My name is Micha&#322; S&#322;owikowski and I'm from Poland (you can call me Michael). I'm interested in studio photography and I hope to do it for a living. 

I'm practicing since about 3 months (thanks to my dad who let me convert one of school classrooms into a photo studio for a holiday time which unfortunately came to an end) so I guess I'm a newbie and this is the place I should start showing my work off. 

Here are some photographs I have taken so far. All the work from start to finish (including retouching) was done by me. No makeup, no stylization.

Comments and feedbacks from people who know something about studio photography would be highly welcomed.


1. 
	

	
	
		
		

		
			





2. 
	

	
	
		
		

		
		
	


	





I'll be posting new pictures everyday so stay tuned. 

Regards,
M.S.


----------



## KmH (Aug 17, 2011)

The pose makes her look like she despertately needs to go take a leak, but the lighting is sure nice.

I don't care for the lighting, the sharp shadow edges. I think the light should have been modified to wrap just a bit more. I also fault the way the outline of his head gets lost in the background camera right. Rembrant lighting, a soft rim light , or a soft hair light from above and behind would not detract from a manly pose while adding just enough touch of background separation.

 His eye isn't sharply focused, and the light needed to be brought forward just enough to light his entire eye socket, and/or you could have had him turn his head ever so slightly to the right without adding any tilt towards the low shoulder, and raise his chin a touch while still looking directly into the lens.


----------



## michalslowik (Aug 18, 2011)

Thanks for the comment, KmH.

The pose from the first photograph was inspired by a fashion photograph of Ben Bassu - American photographer. I never thought of it this way.

The  idea for the second portrait was to use side lighting and just one  light. The head doesn't merge with the background and his eye sure is  focused sharply. Photo compression from imageshack destroyed details.

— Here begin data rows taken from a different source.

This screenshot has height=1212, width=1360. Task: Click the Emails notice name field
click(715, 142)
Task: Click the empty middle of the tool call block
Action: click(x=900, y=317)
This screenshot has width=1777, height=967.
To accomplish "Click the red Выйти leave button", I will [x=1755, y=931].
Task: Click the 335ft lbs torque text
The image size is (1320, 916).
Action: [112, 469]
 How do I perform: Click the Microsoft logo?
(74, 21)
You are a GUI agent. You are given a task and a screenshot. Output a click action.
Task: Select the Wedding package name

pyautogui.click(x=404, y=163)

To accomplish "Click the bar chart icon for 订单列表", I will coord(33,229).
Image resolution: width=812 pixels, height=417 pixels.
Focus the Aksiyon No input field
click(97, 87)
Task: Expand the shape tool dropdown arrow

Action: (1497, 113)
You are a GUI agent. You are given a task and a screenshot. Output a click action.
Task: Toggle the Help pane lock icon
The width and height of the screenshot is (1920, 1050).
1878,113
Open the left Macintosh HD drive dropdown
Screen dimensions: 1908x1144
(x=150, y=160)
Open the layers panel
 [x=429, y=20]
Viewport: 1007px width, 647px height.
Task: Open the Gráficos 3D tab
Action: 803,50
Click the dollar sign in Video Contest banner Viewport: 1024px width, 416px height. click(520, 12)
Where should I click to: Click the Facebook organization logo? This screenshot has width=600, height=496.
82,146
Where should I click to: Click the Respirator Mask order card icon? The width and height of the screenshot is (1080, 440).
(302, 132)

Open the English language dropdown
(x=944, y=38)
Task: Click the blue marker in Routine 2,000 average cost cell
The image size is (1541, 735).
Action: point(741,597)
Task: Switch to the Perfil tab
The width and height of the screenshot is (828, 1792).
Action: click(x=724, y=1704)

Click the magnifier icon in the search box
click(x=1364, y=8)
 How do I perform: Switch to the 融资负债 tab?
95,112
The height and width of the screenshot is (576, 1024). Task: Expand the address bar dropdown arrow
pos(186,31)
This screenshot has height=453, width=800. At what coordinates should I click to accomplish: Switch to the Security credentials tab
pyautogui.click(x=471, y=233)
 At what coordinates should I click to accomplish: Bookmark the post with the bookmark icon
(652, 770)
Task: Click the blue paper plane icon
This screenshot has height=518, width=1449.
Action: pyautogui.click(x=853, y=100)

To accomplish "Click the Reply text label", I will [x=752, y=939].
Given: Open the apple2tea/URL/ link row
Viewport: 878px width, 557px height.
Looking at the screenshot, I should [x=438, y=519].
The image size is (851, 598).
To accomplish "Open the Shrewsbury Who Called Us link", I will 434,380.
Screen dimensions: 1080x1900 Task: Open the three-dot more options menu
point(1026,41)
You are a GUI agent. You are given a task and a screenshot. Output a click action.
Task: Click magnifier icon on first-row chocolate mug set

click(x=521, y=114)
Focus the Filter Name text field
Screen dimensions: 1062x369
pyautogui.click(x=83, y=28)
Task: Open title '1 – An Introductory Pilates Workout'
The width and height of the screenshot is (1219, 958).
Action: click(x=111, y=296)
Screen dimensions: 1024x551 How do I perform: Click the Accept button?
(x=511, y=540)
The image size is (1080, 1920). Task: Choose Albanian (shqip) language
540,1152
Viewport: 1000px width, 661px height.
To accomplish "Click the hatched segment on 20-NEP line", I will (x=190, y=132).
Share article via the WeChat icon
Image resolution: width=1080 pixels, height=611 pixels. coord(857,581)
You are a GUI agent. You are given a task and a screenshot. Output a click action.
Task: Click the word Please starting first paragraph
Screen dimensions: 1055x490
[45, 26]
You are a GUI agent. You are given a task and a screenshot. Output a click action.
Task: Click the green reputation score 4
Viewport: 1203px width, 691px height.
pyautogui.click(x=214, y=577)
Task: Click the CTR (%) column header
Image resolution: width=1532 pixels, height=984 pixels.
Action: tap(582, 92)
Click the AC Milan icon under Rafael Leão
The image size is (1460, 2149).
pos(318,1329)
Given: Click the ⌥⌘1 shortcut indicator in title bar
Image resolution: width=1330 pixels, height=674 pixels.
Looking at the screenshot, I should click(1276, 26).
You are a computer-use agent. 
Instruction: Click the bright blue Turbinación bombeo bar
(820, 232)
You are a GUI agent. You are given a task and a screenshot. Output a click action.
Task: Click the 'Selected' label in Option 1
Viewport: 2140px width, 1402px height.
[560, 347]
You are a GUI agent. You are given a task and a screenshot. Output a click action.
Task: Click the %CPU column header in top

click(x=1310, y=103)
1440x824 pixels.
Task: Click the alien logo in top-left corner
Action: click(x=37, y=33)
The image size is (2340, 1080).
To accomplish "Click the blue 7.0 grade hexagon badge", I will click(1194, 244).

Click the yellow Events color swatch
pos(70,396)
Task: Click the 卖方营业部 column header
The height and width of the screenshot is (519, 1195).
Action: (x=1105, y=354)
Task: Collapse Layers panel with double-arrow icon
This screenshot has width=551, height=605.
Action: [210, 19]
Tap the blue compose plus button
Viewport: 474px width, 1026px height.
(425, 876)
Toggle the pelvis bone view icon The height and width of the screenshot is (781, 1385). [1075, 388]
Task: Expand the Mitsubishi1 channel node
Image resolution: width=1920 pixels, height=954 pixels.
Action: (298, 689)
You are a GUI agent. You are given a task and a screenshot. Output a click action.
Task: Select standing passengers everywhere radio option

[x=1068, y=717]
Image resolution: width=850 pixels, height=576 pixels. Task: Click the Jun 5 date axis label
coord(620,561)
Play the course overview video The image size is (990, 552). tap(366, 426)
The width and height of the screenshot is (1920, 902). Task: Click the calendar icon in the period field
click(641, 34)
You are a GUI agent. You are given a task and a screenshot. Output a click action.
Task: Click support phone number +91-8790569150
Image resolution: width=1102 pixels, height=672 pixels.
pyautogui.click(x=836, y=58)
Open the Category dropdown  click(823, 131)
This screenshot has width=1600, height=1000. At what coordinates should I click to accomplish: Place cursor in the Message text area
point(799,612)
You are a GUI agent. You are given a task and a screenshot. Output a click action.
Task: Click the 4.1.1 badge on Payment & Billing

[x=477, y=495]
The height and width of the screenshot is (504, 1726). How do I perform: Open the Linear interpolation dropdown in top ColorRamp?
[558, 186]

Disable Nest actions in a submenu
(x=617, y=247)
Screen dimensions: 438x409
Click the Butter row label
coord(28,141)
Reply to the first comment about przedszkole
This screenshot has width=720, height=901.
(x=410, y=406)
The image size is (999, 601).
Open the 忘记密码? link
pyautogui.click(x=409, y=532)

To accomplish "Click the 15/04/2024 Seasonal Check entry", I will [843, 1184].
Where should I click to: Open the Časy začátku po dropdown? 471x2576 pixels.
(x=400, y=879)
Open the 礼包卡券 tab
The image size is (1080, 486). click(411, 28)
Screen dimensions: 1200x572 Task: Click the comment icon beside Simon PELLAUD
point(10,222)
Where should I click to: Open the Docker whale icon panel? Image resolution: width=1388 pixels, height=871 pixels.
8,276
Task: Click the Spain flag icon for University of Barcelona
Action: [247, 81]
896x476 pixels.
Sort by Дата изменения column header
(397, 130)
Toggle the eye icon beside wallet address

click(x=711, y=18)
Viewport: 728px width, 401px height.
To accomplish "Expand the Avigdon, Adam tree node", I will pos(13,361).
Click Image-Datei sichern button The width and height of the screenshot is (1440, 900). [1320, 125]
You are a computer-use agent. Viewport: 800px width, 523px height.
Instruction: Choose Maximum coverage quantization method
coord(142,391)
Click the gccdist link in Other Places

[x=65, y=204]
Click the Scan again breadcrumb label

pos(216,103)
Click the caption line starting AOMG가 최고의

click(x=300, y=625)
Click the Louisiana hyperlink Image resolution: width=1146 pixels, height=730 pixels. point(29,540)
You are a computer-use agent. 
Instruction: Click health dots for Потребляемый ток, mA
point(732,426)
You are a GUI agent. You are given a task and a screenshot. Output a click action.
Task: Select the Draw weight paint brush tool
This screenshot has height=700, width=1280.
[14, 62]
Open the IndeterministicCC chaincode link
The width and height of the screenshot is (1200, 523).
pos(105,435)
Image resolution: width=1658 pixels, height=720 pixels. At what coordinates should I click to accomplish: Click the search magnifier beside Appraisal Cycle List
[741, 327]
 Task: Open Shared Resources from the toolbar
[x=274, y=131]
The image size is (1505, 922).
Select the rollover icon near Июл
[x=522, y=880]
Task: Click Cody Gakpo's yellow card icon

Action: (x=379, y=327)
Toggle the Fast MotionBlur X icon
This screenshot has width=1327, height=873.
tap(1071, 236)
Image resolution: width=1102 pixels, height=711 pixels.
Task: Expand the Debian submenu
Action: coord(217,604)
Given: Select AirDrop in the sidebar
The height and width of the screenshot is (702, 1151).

As I promised, here are another two photographs:

3. 
	

	
	
		
		

		
		
	


	




4. 
	

	
	
		
		

		
		
	


	





Best regards,
M.S.


----------



## tirediron (Aug 18, 2011)

Very nice work.


----------



## KmH (Aug 18, 2011)

You obviously have facilities well beyond the amateur level. Posting in the beginners forum is unseemly, and you may have noticed that you have gotten little feedback because 99.999% of beginners don't start in a studio.

Plus, as you add photos you would do better by starting a new thread.

I am not a forum moderator.


----------



## SabrinaO (Aug 18, 2011)

Very nice work! It looks like you have all the lighting you need to make beautiful photos... lucky you!


----------



## KmH (Aug 18, 2011)

michalslowik said:


> Thanks for the comment, KmH.
> 
> The pose from the first photograph was inspired by a fashion photograph of Ben Bassu - American photographer. I never thought of it this way.
> 
> The  idea for the second portrait was to use side lighting and just one  light. The head doesn't merge with the background and his eye sure is  focused sharply. Photo compression from imageshack destroyed details.


Well.

I can only comment on what wound up posted here.

Since your image host is less than satisfactory, it would obviously be a waste of time for me or anyone else to comment furtehr on anything you post.


----------



## michalslowik (Aug 18, 2011)

I've found out that I can upload photos directly into the forum so there shouldn't be that kind of problems anymore.

Please, KmH, don't get me wrong, I didn't mean to attack you. 
I can see you know what you're talking about and I really value your opinion.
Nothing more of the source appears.